[[ Data, beginning ]]

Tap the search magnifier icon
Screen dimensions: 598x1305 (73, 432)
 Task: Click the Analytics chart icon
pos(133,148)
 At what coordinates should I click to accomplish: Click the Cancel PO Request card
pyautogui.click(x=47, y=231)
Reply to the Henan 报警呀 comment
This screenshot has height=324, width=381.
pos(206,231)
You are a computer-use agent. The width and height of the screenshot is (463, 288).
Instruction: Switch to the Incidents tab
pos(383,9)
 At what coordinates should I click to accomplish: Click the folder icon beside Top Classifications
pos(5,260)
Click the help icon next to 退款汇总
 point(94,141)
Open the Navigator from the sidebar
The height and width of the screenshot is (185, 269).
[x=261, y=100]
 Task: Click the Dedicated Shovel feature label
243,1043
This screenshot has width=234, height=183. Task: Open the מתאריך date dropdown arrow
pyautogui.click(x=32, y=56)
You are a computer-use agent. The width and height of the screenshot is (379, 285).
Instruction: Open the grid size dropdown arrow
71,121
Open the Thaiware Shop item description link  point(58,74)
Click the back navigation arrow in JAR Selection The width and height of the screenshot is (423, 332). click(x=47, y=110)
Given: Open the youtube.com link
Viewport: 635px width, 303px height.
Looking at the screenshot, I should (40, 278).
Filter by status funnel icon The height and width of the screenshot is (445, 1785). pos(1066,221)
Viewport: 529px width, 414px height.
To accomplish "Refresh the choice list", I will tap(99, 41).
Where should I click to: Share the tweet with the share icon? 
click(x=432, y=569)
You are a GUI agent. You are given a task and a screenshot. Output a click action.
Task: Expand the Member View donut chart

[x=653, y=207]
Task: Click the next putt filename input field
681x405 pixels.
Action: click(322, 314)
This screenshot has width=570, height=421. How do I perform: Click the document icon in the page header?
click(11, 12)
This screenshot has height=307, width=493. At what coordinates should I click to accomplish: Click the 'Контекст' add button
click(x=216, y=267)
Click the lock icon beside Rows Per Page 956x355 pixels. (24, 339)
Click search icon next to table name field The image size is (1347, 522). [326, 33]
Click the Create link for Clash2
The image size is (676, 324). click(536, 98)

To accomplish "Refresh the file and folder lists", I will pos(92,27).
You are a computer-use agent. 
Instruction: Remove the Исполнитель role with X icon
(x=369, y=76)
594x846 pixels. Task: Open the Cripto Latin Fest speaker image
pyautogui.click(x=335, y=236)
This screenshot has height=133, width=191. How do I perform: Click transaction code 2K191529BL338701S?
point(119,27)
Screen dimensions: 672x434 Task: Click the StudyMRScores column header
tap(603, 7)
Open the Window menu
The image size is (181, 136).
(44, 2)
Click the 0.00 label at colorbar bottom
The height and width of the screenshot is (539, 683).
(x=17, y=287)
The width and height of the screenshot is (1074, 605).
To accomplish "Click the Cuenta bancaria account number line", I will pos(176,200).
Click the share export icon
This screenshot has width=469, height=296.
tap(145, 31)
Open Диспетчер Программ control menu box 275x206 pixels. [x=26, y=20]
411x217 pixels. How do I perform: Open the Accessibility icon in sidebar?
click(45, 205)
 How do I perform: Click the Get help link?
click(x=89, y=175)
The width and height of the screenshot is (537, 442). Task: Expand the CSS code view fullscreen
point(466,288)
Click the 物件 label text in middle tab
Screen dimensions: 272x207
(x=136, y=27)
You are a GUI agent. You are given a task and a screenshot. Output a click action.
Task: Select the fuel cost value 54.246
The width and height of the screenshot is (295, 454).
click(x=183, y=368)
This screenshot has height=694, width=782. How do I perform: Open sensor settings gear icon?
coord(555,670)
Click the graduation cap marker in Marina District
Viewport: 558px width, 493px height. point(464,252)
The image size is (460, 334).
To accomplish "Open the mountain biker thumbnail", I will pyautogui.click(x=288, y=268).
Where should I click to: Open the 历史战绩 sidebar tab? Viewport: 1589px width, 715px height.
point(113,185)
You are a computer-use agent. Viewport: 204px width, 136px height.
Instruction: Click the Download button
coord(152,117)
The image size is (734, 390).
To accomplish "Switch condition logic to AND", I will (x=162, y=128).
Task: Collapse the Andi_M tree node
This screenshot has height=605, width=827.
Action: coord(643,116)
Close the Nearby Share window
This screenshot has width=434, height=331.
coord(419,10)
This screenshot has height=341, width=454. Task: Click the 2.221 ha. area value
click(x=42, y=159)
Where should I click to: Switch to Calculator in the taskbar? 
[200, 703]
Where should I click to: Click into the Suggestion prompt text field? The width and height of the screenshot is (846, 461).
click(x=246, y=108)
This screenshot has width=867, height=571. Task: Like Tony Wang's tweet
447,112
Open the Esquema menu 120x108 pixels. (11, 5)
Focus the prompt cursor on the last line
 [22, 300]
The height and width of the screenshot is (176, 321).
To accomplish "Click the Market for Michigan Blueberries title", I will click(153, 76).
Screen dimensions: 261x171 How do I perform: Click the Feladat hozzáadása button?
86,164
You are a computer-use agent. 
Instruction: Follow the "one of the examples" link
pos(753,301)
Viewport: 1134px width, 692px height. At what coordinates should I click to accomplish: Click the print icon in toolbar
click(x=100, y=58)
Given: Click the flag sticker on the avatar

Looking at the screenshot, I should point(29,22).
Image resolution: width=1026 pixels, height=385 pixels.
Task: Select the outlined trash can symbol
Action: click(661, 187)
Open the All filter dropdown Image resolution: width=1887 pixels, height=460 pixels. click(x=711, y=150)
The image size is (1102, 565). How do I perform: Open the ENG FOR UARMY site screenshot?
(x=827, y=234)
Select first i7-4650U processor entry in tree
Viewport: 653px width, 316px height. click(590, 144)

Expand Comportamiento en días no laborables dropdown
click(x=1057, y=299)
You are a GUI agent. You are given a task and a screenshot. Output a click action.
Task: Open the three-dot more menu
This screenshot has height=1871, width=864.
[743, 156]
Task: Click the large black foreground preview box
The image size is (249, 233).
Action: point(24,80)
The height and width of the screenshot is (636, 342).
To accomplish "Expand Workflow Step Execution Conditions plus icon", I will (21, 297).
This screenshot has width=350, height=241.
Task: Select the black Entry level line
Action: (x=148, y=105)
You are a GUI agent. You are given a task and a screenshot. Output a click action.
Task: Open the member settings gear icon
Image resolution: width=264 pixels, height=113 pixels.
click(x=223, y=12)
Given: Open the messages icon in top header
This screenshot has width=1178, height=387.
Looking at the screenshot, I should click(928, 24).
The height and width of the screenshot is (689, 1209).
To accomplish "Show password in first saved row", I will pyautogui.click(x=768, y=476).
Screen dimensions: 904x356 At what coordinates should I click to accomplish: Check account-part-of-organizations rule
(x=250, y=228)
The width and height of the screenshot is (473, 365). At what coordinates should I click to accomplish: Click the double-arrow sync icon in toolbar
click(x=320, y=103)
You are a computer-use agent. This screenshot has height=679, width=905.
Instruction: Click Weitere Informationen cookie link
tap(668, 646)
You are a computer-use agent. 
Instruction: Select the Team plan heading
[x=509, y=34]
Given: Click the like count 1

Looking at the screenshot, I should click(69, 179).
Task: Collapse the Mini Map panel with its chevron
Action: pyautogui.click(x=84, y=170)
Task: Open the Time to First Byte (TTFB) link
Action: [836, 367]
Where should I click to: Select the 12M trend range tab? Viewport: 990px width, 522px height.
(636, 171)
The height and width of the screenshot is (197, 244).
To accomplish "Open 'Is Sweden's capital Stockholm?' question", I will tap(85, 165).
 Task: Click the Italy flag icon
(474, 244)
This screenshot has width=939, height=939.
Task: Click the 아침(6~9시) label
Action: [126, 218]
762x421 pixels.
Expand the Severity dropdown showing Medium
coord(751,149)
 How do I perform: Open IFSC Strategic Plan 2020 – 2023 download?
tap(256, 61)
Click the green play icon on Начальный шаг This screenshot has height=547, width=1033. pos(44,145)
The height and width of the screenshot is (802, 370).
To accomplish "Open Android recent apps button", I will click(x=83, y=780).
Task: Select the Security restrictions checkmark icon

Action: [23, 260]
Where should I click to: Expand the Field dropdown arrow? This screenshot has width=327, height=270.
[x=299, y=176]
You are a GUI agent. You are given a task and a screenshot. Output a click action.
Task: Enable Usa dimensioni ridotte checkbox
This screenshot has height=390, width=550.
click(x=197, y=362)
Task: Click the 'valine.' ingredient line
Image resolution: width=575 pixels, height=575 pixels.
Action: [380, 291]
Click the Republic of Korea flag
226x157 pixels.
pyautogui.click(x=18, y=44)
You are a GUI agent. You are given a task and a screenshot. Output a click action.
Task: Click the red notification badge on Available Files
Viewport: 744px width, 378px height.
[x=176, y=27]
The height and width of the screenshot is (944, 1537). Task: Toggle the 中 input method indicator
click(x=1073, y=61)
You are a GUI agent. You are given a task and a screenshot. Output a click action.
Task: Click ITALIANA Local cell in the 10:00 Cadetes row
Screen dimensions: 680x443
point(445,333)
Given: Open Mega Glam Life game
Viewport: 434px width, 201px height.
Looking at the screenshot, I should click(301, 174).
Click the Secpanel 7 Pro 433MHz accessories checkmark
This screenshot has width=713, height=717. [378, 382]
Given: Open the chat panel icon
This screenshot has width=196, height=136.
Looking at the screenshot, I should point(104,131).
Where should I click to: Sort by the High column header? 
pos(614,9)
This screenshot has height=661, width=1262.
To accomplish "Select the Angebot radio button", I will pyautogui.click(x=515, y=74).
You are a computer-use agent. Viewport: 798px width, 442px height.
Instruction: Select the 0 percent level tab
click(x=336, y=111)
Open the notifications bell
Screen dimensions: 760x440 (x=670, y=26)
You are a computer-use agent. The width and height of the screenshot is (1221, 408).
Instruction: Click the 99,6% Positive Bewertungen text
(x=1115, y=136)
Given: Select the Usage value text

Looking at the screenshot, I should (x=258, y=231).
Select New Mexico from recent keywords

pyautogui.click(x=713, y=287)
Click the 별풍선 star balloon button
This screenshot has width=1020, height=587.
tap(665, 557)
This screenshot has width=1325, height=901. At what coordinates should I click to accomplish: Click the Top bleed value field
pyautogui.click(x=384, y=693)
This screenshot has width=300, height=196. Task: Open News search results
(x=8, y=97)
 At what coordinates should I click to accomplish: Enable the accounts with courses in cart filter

[[ Data, end ]]

**What you will do**
Among the lines above, repeat exactly those from the line with "Task: Click the Dedicated" to the line with "Click the 0.00 label at colorbar bottom", counting both ends.

**Written response**
 Task: Click the Dedicated Shovel feature label
243,1043
This screenshot has width=234, height=183. Task: Open the מתאריך date dropdown arrow
pyautogui.click(x=32, y=56)
You are a computer-use agent. The width and height of the screenshot is (379, 285).
Instruction: Open the grid size dropdown arrow
71,121
Open the Thaiware Shop item description link  point(58,74)
Click the back navigation arrow in JAR Selection The width and height of the screenshot is (423, 332). click(x=47, y=110)
Given: Open the youtube.com link
Viewport: 635px width, 303px height.
Looking at the screenshot, I should (40, 278).
Filter by status funnel icon The height and width of the screenshot is (445, 1785). pos(1066,221)
Viewport: 529px width, 414px height.
To accomplish "Refresh the choice list", I will tap(99, 41).
Where should I click to: Share the tweet with the share icon? 
click(x=432, y=569)
You are a GUI agent. You are given a task and a screenshot. Output a click action.
Task: Expand the Member View donut chart

[x=653, y=207]
Task: Click the next putt filename input field
681x405 pixels.
Action: click(322, 314)
This screenshot has width=570, height=421. How do I perform: Click the document icon in the page header?
click(11, 12)
This screenshot has height=307, width=493. At what coordinates should I click to accomplish: Click the 'Контекст' add button
click(x=216, y=267)
Click the lock icon beside Rows Per Page 956x355 pixels. (24, 339)
Click search icon next to table name field The image size is (1347, 522). [326, 33]
Click the Create link for Clash2
The image size is (676, 324). click(536, 98)

To accomplish "Refresh the file and folder lists", I will pos(92,27).
You are a computer-use agent. 
Instruction: Remove the Исполнитель role with X icon
(x=369, y=76)
594x846 pixels. Task: Open the Cripto Latin Fest speaker image
pyautogui.click(x=335, y=236)
This screenshot has height=133, width=191. How do I perform: Click transaction code 2K191529BL338701S?
point(119,27)
Screen dimensions: 672x434 Task: Click the StudyMRScores column header
tap(603, 7)
Open the Window menu
The image size is (181, 136).
(44, 2)
Click the 0.00 label at colorbar bottom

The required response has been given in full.